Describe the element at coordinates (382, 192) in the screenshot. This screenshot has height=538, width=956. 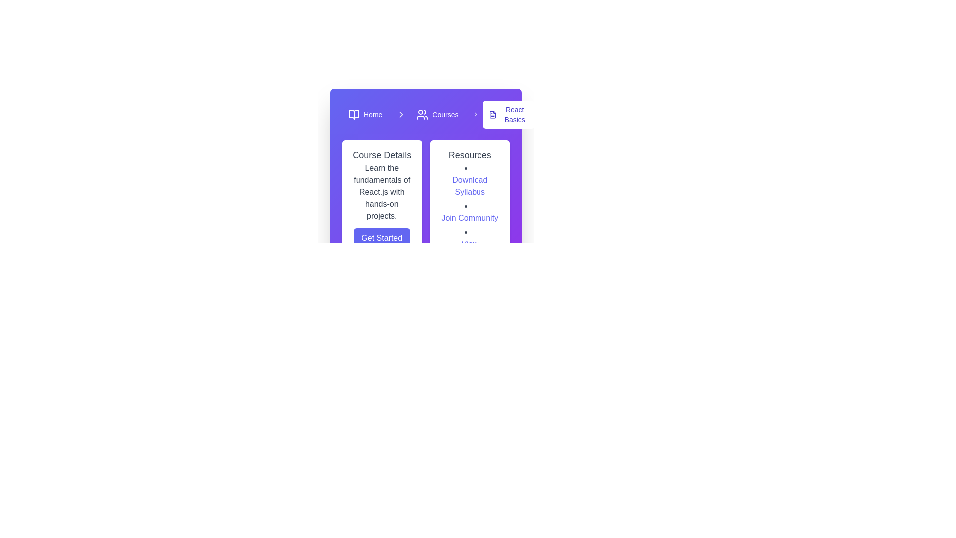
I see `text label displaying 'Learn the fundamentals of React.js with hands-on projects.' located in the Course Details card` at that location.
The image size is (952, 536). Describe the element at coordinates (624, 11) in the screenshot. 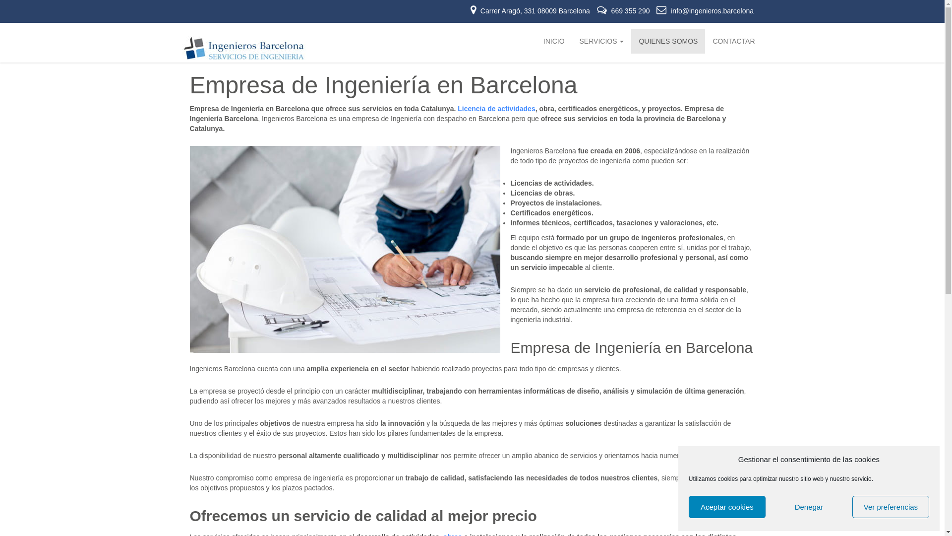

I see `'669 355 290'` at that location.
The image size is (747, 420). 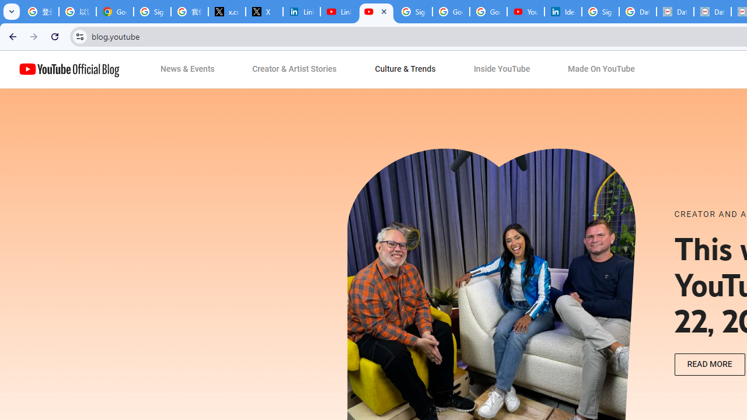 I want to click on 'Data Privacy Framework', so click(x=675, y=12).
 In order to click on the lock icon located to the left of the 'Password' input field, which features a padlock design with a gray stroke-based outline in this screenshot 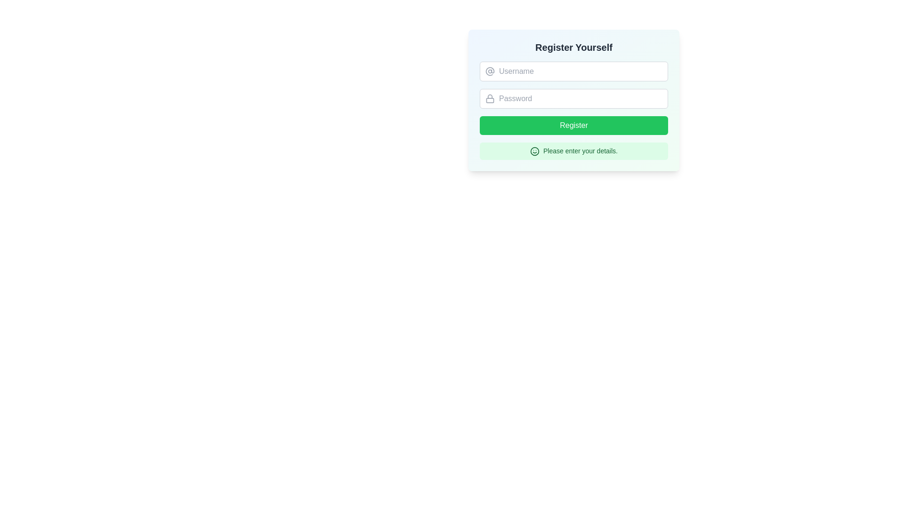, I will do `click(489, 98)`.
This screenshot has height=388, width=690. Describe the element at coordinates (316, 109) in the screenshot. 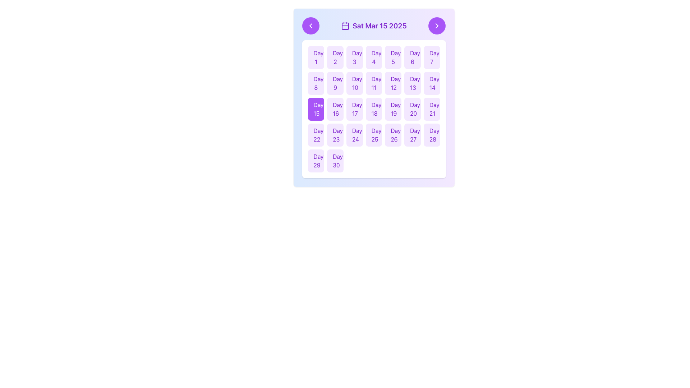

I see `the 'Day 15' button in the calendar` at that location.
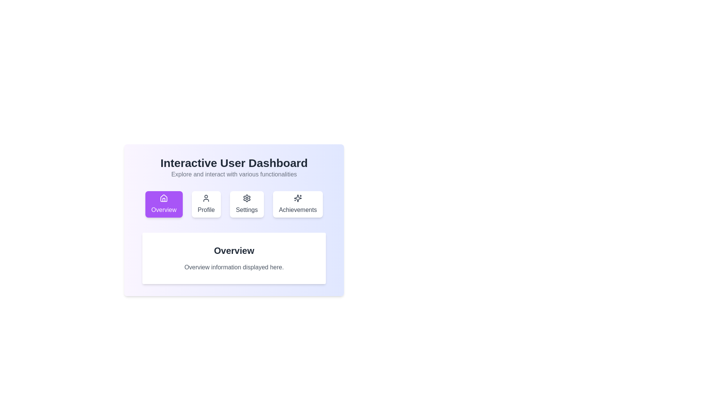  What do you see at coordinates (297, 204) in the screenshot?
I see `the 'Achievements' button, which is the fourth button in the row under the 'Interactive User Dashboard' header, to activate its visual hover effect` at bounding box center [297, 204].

━━━━━━

— AIM OF THE TASK —
Retype the records starting with the line that contains "This screenshot has height=388, width=690." and going on through the line that contains "What do you", character for character, leaving out the pictures.

— RESPONSE TO THE TASK —
This screenshot has height=388, width=690. Describe the element at coordinates (316, 109) in the screenshot. 

I see `the 'Day 15' button in the calendar` at that location.
  What do you see at coordinates (297, 204) in the screenshot?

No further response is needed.